La cosa più grave non è che oggi si riconoscano questi limiti. La cosa grave è che si continui a parlarne come se fossero colpe di qualcun altro, come se il tempo trascorso non fosse stato governato dalle stesse persone, dagli stessi gruppi, dalla stessa cultura amministrativa che oggi propone “soluzioni”.
Guardia Sanframondi non è impoverita perché manca di risorse. È impoverita perché le risorse non sono mai state messe a sistema. Non è immobile perché i cittadini non vogliono cooperare, ma perché nessuno ha mai costruito le condizioni reali per farlo. Non è marginale perché è piccola, ma perché ha smesso di pensarsi grande.
Per trent’anni si è preferito amministrare il consenso invece di costruire una comunità. Si è preferito gestire l’esistente invece di immaginare il futuro. Si è preferito il controllo alla partecipazione, l’evento spot alla strategia, la rendita di posizione alla responsabilità collettiva.

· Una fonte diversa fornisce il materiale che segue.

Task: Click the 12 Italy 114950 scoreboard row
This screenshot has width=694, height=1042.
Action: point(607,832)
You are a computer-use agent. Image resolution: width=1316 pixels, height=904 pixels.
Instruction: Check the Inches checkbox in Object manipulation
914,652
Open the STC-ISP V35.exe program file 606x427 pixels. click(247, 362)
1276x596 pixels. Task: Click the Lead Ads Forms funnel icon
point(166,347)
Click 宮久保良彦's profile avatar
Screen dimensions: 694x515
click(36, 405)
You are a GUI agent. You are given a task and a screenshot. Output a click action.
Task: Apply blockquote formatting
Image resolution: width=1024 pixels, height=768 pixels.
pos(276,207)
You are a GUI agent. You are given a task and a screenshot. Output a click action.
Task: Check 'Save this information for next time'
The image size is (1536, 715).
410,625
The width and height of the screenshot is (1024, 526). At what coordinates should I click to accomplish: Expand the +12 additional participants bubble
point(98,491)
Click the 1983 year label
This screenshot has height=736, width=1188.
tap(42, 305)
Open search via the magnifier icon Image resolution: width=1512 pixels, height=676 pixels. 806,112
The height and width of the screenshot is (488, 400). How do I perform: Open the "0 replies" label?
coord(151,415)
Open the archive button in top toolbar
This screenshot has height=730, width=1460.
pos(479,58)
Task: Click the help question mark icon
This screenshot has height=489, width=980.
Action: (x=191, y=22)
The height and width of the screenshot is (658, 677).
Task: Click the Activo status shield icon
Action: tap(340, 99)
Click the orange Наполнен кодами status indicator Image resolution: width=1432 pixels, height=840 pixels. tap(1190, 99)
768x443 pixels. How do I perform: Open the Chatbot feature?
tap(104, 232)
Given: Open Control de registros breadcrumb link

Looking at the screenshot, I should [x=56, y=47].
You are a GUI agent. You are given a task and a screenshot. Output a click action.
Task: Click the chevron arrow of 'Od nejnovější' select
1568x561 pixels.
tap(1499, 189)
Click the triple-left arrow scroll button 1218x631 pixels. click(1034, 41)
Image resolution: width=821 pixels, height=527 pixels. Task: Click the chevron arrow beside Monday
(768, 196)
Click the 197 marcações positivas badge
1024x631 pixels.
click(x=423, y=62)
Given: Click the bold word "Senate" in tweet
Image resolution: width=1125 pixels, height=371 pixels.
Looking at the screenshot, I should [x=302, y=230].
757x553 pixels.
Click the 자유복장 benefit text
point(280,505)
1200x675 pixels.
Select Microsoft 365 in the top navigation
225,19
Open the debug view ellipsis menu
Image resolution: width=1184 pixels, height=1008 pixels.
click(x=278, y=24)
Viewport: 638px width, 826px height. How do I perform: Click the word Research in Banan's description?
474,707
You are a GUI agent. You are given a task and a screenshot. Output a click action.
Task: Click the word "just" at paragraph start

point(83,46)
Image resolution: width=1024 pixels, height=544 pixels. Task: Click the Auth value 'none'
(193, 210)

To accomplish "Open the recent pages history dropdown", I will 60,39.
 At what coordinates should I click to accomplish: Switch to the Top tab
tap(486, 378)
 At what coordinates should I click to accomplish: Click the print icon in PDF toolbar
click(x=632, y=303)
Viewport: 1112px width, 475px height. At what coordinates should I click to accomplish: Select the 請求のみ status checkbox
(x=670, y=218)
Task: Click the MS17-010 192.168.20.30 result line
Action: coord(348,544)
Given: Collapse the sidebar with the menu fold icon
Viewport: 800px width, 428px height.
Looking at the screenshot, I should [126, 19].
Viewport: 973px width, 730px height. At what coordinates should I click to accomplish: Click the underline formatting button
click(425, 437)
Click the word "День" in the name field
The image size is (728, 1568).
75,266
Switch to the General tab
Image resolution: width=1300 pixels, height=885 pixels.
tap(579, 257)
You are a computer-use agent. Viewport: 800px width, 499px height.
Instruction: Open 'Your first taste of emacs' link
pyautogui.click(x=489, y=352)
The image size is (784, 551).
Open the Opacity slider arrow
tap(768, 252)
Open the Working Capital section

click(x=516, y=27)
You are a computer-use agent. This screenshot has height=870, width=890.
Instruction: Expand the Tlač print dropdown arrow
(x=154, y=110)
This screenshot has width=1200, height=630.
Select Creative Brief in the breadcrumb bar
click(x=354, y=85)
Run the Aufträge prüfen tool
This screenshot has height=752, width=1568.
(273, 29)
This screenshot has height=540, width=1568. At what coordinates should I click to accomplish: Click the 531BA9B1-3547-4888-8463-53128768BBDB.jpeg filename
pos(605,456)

E oggi, paradossalmente, si ascoltano interventi che parlano di visione condivisa, valorizzazione dei prodotti, turismo strutturato, protagonismo giovanile, rete tra attori locali.
Tutto giusto. Tutto vero. Tutto tardivo. Perché quelle parole, se pronunciate da chi ha governato questo paese per decenni, non possono essere considerate proposte: sono ammissioni di fallimento. E se non vengono accompagnate da un’assunzione chiara di responsabilità, rischiano di essere l’ennesimo esercizio retorico.
Il problema di Guardia Sanframondi non è l’assenza di idee. È l’assenza di coraggio politico, di continuità progettuale, di umiltà nel fare un passo indietro. Forse la vera svolta non sarà un nuovo piano, un nuovo convegno o un nuovo slogan. Forse la vera svolta arriverà solo quando chi ha avuto tempo, spazio e potere per cambiare le cose riconoscerà di non esserci riuscito e lascerà davvero spazio a nuove energie, nuove competenze, nuove forme di leadership.
Perché un paese non riparte quando si ripetono le stesse parole. Riparte quando cambia chi le pronuncia e, soprattutto, come le trasforma in fatti.